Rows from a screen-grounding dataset
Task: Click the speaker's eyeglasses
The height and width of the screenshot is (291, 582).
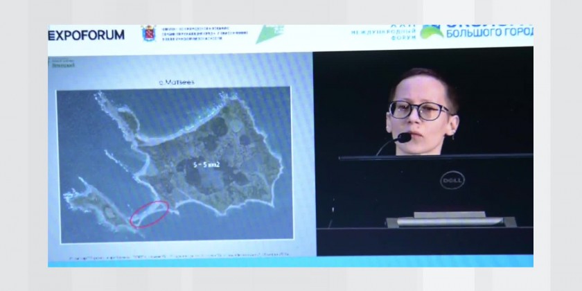Action: pyautogui.click(x=418, y=109)
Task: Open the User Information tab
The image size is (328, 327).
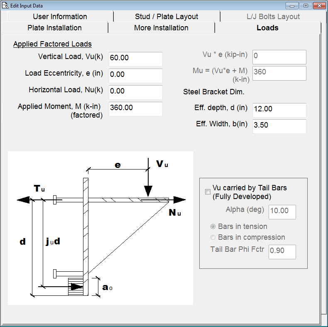Action: coord(60,17)
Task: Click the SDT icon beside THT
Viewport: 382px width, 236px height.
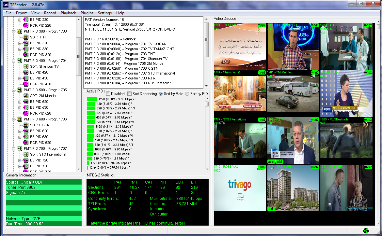Action: 26,37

_Task goal_. Rescale the data above by rewriting every line in full, multiplying each answer coordinate by 0.65 and rounding to a whole number, with halves rounded up. Keep all other numbers unchanged and leave the pictures out.

_Result for this task_.
Task: Click the speaker's eyeglasses
The height and width of the screenshot is (291, 582).
Action: pyautogui.click(x=272, y=71)
Task: Open the User Information tab
The image size is (328, 327).
Action: coord(39,11)
Task: Click the SDT icon beside THT
Viewport: 382px width, 236px height.
Action: 17,24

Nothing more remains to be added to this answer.